“I’m never going to commit to you, but you aren’t allowed to be with anyone else. Now, do you want to go get some coffee?”
Aren’t those the words every girl wants to hear? The words that they have dreamed of being proclaimed to them since they were little and dreaming of Prince Charming? And here I was, the one lucky woman who got to hear them straight from the mouth of the man I had wasted two years on, yet still managed to fall more and more in love with every day.
Then one day, I woke the hell up and shut it the hell down. I was so fed up of devoting my every waking second to making sure he, let’s call him ‘Mac’, was happy, entertained, cared for, and on track with his life. I was tired of being the one that always cleaned up his messes without a single ounce of appreciation. Honestly, I would have been happy with an enthusiastic high-five.
Me and Mac met in my high school Pre-Calculus class. In a class icebreaker game, I had to tell everyone the name of my favorite movie, which was Napoleon Dynamite. I can still remember how he jerked his head up to look at me, like he hadn’t realized I had been sitting next to him for the last fifteen minutes. He looked up at me with astonishment: How could this “Prep” like a movie that I also enjoy? How could anyone else have my sense of humor? Who is this girl? As soon as the icebreaker ended, he turned to me and we talked like we had known each other for years until the end of class. When the bell rang, all the other students were scrambling towards the busses, the parking lots, and after-school activities. Mac; however, was slowly backing down the hallway, trying his hardest to keep the banter we were having going until it was absolutely impossible. Not three minutes after I finally told him to go or he would miss his bus, I got a text from him. “Yo, dis be Mac.” Little did I know that those four little words were the text message equivalent to Pandora’s Box. That night, we texted until I fell asleep mid-conversation, and I woke up with 52 messages from him where he was trying to blow up phone so I would be annoyed the next morning.

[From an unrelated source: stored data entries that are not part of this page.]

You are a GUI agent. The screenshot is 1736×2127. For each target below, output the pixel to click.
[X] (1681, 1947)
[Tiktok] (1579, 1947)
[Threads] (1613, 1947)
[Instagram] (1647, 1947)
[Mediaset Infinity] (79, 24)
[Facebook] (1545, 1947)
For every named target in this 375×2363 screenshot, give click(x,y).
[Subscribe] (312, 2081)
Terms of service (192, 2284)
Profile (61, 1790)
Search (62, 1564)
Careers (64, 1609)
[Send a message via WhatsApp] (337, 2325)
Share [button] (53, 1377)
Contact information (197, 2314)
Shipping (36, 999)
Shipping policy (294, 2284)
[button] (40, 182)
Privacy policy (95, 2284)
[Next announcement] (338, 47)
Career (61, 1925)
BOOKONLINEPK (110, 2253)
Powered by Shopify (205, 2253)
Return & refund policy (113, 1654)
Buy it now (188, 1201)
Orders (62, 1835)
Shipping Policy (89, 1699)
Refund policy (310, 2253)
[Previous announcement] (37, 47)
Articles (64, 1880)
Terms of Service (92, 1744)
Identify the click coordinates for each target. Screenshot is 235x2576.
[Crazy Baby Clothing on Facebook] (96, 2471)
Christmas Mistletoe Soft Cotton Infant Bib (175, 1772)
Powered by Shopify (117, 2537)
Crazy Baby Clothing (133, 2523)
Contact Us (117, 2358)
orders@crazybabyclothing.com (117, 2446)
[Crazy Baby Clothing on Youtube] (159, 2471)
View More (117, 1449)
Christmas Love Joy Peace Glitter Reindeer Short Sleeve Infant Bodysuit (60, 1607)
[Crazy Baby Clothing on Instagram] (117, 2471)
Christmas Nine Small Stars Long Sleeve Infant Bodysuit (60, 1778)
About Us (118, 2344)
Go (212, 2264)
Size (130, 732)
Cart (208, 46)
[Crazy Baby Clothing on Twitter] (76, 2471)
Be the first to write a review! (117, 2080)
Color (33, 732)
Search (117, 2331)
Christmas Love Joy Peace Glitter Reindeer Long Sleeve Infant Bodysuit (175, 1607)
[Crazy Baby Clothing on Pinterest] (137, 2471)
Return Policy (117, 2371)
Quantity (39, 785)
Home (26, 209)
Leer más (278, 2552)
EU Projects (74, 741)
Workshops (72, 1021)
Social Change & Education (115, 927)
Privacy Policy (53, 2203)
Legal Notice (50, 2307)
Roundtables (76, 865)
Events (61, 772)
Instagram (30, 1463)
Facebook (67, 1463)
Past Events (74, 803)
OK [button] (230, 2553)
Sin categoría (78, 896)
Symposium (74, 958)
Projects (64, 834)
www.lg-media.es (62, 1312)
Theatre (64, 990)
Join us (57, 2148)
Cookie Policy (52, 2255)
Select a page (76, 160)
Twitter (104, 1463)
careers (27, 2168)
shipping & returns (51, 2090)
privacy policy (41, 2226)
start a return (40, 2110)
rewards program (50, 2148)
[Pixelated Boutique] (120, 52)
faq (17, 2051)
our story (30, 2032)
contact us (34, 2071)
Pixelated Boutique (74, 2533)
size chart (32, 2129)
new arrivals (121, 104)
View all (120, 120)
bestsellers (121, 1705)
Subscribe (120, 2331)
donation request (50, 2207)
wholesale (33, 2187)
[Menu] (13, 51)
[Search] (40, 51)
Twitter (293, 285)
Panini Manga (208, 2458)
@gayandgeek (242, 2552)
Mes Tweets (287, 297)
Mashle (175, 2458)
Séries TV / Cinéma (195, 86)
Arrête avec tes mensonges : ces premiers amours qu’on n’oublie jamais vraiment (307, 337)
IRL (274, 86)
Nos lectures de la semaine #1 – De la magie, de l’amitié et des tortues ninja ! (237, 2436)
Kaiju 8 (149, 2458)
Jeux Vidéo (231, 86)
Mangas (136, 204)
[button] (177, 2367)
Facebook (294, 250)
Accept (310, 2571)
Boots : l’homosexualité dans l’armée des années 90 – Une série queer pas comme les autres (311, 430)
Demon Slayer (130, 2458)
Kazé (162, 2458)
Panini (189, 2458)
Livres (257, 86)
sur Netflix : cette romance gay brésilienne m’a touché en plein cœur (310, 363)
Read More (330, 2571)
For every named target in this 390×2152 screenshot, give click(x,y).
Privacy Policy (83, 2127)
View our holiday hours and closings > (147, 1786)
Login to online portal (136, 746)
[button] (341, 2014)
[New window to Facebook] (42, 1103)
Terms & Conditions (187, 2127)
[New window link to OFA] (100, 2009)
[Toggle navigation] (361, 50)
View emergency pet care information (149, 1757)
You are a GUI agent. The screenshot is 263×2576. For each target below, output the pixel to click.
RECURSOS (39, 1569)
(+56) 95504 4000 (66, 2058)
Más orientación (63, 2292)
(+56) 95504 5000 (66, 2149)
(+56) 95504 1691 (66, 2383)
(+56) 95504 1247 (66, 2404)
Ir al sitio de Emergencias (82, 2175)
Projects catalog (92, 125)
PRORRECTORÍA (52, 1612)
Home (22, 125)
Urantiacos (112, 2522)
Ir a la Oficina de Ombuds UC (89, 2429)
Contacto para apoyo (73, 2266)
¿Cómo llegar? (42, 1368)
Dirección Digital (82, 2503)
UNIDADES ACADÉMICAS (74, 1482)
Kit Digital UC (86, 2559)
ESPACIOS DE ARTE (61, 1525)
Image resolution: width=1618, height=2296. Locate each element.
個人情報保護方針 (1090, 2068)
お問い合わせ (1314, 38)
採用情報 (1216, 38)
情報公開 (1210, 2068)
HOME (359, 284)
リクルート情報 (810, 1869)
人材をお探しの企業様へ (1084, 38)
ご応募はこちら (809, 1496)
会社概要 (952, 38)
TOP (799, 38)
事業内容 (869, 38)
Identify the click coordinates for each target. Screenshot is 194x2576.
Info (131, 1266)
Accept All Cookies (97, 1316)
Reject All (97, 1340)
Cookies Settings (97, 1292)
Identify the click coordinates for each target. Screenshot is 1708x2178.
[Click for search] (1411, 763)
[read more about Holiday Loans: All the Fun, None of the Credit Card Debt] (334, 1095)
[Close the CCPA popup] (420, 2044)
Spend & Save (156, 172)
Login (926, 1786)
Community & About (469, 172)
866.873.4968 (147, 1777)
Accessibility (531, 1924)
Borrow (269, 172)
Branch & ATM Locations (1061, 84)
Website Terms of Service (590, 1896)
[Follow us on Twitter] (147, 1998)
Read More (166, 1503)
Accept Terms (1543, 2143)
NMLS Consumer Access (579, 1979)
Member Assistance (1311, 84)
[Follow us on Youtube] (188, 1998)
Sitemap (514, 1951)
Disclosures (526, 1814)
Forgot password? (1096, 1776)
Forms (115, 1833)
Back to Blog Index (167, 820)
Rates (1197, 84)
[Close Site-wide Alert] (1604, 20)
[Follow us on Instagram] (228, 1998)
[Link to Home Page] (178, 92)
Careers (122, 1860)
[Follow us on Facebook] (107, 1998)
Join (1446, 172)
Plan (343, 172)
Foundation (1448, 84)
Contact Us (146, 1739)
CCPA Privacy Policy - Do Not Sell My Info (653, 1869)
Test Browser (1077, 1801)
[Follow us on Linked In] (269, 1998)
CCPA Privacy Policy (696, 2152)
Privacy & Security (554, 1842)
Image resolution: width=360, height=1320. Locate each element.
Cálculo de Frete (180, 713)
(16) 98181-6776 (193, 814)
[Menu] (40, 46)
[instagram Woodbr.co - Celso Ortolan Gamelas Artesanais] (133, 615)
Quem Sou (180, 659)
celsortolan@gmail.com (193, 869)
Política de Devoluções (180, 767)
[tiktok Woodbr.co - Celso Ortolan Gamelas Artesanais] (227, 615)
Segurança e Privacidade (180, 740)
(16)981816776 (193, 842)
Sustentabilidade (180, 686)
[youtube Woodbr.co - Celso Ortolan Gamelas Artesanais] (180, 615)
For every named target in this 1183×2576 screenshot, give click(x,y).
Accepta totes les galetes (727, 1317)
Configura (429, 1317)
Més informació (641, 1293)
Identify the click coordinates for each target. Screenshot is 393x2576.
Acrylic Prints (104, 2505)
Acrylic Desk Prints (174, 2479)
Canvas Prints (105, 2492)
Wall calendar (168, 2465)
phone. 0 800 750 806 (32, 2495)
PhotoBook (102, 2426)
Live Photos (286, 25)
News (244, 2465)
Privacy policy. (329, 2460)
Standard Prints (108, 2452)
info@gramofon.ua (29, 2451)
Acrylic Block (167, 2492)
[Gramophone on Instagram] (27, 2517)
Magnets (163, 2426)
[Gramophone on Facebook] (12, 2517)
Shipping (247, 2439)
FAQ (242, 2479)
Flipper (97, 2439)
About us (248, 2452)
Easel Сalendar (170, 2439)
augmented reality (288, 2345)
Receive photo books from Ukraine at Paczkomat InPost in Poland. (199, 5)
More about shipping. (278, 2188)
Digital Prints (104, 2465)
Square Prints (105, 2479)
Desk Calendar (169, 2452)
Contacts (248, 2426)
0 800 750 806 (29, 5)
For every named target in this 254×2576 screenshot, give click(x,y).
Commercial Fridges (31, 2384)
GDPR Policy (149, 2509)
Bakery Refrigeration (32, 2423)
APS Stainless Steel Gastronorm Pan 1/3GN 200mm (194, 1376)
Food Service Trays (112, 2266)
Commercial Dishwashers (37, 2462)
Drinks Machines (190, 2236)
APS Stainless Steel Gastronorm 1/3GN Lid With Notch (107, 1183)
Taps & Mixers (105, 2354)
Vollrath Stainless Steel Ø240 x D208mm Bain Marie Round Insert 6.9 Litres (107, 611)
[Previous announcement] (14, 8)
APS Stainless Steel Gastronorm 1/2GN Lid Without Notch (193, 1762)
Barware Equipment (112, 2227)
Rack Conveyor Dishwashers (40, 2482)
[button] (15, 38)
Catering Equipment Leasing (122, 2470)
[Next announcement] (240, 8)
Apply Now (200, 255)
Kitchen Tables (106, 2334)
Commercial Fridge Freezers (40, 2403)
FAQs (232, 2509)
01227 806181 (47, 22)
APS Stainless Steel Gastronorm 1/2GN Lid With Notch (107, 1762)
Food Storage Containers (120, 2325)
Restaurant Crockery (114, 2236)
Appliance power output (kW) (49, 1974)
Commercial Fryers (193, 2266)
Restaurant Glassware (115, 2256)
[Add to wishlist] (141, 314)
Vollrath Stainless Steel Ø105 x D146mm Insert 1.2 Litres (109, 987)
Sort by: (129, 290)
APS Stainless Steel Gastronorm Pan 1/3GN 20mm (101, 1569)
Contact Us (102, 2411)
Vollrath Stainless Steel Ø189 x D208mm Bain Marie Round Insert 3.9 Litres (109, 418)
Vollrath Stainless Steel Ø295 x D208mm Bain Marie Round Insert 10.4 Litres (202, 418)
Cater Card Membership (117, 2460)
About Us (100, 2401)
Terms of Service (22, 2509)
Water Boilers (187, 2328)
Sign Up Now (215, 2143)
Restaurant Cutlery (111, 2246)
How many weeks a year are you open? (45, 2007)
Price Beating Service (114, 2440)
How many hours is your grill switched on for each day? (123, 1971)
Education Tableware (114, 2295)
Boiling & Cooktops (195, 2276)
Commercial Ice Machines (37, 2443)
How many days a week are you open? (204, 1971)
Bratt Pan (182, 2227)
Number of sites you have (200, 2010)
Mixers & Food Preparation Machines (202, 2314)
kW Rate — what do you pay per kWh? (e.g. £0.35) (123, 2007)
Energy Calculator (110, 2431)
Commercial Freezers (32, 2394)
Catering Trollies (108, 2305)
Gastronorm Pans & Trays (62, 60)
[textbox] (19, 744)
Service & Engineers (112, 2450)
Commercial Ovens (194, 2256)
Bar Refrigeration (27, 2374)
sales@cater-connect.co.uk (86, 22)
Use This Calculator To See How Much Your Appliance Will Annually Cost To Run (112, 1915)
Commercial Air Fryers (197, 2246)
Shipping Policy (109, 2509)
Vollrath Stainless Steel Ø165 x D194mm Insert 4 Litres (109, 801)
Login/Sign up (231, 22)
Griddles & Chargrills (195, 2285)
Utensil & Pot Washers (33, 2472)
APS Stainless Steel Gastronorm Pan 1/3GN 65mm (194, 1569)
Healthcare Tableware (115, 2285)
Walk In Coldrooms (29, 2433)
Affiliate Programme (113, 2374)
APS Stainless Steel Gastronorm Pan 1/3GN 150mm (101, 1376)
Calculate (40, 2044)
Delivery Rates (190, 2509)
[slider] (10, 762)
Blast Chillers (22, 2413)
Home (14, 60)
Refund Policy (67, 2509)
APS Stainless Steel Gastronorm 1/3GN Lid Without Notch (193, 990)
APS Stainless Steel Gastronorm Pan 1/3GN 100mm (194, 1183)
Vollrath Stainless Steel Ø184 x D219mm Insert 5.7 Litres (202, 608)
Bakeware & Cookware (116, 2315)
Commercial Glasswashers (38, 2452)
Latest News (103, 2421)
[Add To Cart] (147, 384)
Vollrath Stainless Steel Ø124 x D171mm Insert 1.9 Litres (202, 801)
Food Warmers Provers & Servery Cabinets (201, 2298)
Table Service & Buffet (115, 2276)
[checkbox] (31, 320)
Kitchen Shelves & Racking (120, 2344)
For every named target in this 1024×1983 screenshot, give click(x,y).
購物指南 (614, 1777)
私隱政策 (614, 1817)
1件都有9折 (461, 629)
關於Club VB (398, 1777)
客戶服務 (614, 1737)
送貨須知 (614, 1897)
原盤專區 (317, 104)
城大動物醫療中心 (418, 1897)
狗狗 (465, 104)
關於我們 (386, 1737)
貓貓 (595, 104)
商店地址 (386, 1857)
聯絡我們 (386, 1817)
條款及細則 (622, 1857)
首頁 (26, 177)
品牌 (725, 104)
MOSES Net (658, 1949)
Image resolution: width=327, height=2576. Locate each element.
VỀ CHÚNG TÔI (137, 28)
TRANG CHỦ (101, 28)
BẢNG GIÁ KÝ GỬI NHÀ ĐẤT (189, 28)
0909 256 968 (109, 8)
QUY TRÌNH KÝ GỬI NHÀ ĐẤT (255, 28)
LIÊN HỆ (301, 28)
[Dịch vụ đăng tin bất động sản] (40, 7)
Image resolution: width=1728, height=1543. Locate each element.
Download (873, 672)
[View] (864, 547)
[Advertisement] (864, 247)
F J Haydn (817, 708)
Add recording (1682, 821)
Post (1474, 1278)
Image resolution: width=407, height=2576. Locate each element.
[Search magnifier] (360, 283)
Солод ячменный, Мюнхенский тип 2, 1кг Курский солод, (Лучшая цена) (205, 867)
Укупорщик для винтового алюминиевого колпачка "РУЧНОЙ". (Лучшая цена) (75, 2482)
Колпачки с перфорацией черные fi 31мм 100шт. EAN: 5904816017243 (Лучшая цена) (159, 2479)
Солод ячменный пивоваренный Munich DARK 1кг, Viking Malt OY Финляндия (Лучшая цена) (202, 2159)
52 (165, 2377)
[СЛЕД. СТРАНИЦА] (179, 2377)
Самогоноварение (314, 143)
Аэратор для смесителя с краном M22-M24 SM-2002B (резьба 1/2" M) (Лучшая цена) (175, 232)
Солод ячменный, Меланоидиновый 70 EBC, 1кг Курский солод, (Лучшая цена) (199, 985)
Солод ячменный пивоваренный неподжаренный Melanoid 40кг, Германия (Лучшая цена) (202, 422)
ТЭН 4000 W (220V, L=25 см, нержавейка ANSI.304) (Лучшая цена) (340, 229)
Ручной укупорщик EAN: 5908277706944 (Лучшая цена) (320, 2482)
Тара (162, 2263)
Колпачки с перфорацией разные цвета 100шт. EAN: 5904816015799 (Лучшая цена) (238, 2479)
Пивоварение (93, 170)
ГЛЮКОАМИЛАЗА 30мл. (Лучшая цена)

Unfortunately, those 52 messages did the exact opposite of annoy me, and by the end of the month, I was a goner.
I spent the next two years becoming very close with his group of friends, spending time with his parents, taking care of him while he had his wisdom teeth out, being his groupie whenever his band had a gig, and going downtown every weekend because it was his favorite place to go. On those days, we would spend twelve hours minimum together, so naturally I grew to be an integral part of his life. I had everyone in his family’s numbers because they knew that if they couldn’t get him to answer the phone, I would. I drove his father to pick up his truck at the U-Haul. I took selfies with his mother. I picked four leaf clovers with his grandmother. I knew every single one of his secrets, his hopes and dreams, his fears, and his self-destructive ways. Everyone in his family saw how much I meant to him and how happy I made him when we were together. On one particular camping trip, when Mac had stepped out of the tent for his morning smoke, one of our mutual friends looked over at me and said, “I wish he would just go ahead and marry you. I only ever see him this held-together when you are by his side.” I knew, though, in my heart of hearts, that he was what had been slowly destroying me. He was the reason I was always coming home smelling like Marlboros and sitting quietly on the couch because I was pretending not to know that he was out with another girl. I gave him everything he could have ever wanted or needed for the next year and a half, clinging to every grin and promise of his love for me.
It is now September and I have not spoken a single word to him since the night I sat in my church parking lot so that I could cry and scream over the phone at him in privacy. He begged me not to do this- not to end what we had worked so hard to build. I reminded him that I had built it all. That it was too late for him to realize just how much he needed me.
He whispered into the phone: “I hope a few years down the line that we can catch up. I want to know what you’re doing. I want you to come back.” The last words I ever said to him, the boy I had worshipped, were, “Maybe. I’m not sure if I can ever do this again.” He sniffed. He let out a shaky sigh. His voice cracked when he said, “I love you. I will talk to you later.” I went home and ate a string cheese.